◆ THE DATA:
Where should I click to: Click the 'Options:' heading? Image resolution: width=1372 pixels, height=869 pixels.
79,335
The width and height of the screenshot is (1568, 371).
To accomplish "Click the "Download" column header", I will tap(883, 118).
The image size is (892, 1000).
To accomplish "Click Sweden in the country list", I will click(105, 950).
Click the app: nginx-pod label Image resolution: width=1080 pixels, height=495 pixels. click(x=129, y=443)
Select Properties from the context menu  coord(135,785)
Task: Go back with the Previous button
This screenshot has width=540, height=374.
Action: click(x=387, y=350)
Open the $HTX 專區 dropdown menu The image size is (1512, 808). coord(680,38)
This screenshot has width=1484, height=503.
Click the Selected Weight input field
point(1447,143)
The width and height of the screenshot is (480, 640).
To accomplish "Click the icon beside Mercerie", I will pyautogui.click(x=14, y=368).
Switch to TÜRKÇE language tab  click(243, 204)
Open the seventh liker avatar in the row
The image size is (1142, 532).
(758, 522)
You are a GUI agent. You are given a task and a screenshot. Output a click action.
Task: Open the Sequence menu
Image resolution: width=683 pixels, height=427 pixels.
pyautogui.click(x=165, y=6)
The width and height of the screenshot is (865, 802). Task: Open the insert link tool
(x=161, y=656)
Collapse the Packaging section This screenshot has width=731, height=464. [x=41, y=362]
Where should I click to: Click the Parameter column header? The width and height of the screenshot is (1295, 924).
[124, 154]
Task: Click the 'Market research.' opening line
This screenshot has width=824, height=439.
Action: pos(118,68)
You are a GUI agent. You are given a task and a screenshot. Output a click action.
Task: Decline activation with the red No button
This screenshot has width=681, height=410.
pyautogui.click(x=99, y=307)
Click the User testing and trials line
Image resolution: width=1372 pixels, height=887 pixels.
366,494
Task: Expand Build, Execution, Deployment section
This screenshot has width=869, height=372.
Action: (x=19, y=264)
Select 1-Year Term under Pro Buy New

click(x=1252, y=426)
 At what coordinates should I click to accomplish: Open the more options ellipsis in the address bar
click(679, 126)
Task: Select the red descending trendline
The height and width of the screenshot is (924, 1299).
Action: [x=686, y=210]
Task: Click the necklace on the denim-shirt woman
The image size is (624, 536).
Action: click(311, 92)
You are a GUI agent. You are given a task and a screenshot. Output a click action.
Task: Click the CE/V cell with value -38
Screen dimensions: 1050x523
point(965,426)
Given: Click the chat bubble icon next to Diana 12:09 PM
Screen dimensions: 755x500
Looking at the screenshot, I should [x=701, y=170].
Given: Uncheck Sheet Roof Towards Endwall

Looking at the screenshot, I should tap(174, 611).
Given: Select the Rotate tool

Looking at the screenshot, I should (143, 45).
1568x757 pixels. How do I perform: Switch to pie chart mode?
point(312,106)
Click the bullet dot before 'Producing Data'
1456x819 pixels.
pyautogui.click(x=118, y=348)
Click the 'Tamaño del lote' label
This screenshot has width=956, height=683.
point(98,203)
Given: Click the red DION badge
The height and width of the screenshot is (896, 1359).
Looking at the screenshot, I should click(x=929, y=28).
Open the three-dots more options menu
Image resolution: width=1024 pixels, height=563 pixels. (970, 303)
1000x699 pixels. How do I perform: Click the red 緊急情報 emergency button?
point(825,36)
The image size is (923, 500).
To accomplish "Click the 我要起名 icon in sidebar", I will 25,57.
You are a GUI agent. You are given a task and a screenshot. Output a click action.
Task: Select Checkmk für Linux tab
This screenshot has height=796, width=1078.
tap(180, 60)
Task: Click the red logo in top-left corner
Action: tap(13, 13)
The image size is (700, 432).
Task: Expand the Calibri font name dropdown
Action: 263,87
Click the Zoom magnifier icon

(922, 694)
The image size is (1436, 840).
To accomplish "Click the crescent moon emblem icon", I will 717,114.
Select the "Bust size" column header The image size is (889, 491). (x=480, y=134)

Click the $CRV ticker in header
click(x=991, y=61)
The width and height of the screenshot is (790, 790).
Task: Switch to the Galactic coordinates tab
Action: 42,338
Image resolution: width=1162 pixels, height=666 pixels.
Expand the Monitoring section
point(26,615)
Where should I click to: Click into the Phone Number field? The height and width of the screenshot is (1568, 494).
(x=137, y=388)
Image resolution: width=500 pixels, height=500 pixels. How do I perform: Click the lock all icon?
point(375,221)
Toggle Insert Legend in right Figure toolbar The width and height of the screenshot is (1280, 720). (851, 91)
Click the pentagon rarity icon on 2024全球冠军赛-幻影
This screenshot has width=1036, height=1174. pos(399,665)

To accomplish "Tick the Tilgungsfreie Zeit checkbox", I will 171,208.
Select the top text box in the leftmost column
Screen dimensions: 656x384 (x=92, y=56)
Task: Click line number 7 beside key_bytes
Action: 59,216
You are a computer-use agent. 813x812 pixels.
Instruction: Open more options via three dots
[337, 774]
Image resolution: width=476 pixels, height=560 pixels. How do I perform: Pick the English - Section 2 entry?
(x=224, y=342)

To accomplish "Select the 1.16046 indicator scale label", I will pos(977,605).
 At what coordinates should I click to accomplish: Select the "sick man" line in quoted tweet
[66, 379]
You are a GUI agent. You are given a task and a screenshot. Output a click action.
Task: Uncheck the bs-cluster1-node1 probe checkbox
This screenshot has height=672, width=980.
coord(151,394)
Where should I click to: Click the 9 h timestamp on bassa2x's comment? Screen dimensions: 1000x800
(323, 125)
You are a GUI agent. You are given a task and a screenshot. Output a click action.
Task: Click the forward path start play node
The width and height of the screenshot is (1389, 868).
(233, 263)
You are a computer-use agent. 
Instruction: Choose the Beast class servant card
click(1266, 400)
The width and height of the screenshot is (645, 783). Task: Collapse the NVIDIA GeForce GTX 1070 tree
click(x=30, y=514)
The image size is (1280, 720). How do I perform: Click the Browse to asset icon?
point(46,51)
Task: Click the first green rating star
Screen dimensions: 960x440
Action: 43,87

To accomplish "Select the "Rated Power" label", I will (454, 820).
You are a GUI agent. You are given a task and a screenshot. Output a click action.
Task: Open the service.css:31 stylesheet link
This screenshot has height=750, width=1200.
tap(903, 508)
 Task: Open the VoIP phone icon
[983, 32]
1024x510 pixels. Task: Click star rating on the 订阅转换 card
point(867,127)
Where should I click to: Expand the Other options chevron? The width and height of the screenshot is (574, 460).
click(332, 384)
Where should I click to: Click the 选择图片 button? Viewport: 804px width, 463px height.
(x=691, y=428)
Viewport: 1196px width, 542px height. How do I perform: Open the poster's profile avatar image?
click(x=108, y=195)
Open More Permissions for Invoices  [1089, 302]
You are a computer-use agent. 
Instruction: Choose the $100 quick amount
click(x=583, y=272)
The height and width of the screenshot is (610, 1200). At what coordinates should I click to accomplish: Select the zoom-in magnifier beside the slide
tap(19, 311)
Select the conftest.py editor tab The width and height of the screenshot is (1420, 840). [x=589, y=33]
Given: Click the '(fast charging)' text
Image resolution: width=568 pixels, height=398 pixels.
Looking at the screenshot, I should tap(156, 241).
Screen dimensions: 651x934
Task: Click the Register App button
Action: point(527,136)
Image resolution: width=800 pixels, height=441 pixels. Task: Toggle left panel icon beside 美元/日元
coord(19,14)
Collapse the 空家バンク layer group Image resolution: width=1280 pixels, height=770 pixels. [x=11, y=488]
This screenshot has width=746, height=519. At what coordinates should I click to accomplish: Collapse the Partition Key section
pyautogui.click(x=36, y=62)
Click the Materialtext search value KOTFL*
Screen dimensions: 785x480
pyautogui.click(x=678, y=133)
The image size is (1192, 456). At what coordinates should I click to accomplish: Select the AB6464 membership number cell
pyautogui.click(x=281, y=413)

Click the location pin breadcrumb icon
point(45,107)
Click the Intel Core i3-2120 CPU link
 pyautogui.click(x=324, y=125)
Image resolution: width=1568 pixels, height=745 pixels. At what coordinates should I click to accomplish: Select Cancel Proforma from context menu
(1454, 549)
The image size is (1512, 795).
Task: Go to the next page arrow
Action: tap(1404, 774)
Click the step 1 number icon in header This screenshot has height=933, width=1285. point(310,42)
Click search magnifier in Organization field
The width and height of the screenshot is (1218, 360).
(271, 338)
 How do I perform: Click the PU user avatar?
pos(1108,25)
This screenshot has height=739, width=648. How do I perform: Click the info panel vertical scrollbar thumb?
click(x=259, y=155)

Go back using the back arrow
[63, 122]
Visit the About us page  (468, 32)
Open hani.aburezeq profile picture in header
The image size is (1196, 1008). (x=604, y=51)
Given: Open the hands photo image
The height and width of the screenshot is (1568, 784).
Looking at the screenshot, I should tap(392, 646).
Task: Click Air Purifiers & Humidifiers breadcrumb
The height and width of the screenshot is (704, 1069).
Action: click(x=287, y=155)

◆ WHAT TO PRODUCE: Each line from the first line of the entries up to and including the line containing "Click the app: nginx-pod" should be transcribed exactly, with all other lines left out.

◆ EXERCISE SOLUTION:
Where should I click to: Click the 'Options:' heading? Image resolution: width=1372 pixels, height=869 pixels.
79,335
The width and height of the screenshot is (1568, 371).
To accomplish "Click the "Download" column header", I will tap(883, 118).
The image size is (892, 1000).
To accomplish "Click Sweden in the country list", I will click(105, 950).
Click the app: nginx-pod label Image resolution: width=1080 pixels, height=495 pixels. click(x=129, y=443)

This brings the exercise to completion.